Note
Go to the end to download the full example code.
06 Surrogate Models with machine learning#
Build surrogate model machine learning models to predict CFAST outputs instantly instead of running full simulations.
Goal: Predict Target Surface Temperature of the devices (Devices TRGSURT) from fire parameters: heat of combustion, radiative fraction, soot yield and target z position
Models: Linear → Polynomial → Gradient Boosting → Random Forest → Neural Network (PyTorch)
Step 1: Import Libraries#
import matplotlib.pyplot as plt
import numpy as np
import seaborn as sns
import torch
import torch.nn as nn
import torch.optim as optim
from sklearn.ensemble import GradientBoostingRegressor, RandomForestRegressor
from sklearn.linear_model import LinearRegression
from sklearn.metrics import mean_squared_error, r2_score
from sklearn.model_selection import train_test_split
from sklearn.pipeline import Pipeline
from sklearn.preprocessing import PolynomialFeatures, StandardScaler
from torch.utils.data import DataLoader, TensorDataset
from pycfast.datasets import load_sp_ast_diesel_1p1
from pycfast.parsers import parse_cfast_file
plt.style.use("seaborn-v0_8-whitegrid")
Step 2: Load Base Model and Run Baseline#
We use parse_cfast_file to load the base model and run to get baseline results.
model = parse_cfast_file("data/SP_AST_Diesel_1p1.in")
baseline_results = model.run()
print(f"Baseline TRGSURT max: {baseline_results['devices']['TRGSURT_1'].max():.2f} °C")
print("Current fire parameters:")
print(f"Heat of combustion: {model.fires[0].heat_of_combustion} MJ/kg")

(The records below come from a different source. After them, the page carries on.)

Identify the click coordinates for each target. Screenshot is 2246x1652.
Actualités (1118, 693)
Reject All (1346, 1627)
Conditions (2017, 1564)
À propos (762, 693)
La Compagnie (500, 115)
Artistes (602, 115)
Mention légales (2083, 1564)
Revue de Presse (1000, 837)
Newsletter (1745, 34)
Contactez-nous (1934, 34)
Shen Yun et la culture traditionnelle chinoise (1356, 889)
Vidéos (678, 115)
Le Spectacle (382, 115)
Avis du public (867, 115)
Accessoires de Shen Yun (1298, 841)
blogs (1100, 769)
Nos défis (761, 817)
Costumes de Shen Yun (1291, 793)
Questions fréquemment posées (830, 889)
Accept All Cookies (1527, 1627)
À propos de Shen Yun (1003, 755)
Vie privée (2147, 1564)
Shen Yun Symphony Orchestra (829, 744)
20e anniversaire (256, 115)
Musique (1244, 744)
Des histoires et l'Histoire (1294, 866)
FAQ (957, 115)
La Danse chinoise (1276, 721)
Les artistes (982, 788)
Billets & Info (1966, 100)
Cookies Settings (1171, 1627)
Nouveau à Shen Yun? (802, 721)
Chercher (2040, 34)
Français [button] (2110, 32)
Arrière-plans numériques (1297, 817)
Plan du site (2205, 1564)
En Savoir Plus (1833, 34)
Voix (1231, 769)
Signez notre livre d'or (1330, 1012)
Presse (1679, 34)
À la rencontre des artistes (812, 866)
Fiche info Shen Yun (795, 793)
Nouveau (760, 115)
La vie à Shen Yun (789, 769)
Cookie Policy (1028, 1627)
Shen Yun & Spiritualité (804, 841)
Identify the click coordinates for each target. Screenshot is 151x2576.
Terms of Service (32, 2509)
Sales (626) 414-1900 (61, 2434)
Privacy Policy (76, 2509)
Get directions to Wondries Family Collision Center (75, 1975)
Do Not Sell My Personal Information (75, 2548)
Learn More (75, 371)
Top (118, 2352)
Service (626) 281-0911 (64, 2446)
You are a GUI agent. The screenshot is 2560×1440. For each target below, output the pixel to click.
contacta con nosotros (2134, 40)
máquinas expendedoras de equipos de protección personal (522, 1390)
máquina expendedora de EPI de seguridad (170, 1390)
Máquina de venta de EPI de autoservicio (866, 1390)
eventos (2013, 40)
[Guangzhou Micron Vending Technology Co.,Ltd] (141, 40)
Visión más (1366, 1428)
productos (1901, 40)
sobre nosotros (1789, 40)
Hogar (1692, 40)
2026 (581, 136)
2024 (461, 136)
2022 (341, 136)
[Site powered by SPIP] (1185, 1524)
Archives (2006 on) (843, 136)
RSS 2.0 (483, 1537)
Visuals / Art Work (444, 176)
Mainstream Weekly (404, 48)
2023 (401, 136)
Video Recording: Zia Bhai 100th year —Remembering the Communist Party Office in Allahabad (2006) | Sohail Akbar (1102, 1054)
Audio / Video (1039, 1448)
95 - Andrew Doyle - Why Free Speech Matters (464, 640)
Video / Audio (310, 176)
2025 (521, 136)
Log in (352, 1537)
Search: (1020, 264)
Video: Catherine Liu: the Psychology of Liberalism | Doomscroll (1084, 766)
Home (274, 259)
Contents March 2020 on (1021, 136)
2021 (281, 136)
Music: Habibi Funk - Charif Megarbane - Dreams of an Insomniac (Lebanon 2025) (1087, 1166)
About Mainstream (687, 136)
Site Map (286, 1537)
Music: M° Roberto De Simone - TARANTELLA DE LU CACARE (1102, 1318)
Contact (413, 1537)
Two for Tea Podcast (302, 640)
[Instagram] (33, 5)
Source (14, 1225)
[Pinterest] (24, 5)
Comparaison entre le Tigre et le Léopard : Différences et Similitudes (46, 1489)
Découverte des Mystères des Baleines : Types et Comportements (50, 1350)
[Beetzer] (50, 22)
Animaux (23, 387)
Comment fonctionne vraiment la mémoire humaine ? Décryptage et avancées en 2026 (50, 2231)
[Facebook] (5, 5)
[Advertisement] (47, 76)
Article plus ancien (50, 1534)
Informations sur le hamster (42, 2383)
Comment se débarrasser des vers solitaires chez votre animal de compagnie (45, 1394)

print(f"Radiative fraction: {model.fires[0].radiative_fraction}")
print(f"Soot yield: {model.fires[0].data_table[0][5]}")
Baseline TRGSURT max: 920.10 °C
Current fire parameters:
Heat of combustion: 50000.0 MJ/kg
Radiative fraction: 0.35
Soot yield: 0.05
The parsed model is displayed below.
model
print(model.summary())
Model: SP_AST_Diesel_1p1_parsed.in
Simulation: 'CFAST Simulation' (1800s)
Components:
Material Properties (1):
Material 'STEELSHT' (Steel Plain Carbon (1/16 in)): k=48.0, ρ=7854.0, c=0.559, t=0.0015, ε=0.9
Compartments (1):
Compartment 'Compartment 1': 100.0x100.0x100.0 m, volume: 1000000.00 m³ (ceiling: OFF, wall: OFF, floor: OFF)
Wall Vents (4):
Wall Vent 'WallVent_1': Compartment 1 ↔ OUTSIDE, 100.0x100.0 m, bottom: 0.0 m
Wall Vent 'WallVent_2': Compartment 1 ↔ OUTSIDE, 100.0x100.0 m, bottom: 0.0 m
Wall Vent 'WallVent_3': Compartment 1 ↔ OUTSIDE, 100.0x100.0 m, bottom: 0.0 m
Wall Vent 'WallVent_4': Compartment 1 ↔ OUTSIDE, 100.0x100.0 m, bottom: 0.0 m
Fires (1):
Fire 'n-Decane Test 1' (n-Decane Test 1_Fire) in 'Compartment 1' at (50, 50) (peak: 2 kW, duration: 27min, χr: 0.35)
Devices (5):
Target 'Targ 1' (PLATE) in 'Compartment 1' at (50, 50, 1.45) (material: STEELSHT, depth: 0.00075m)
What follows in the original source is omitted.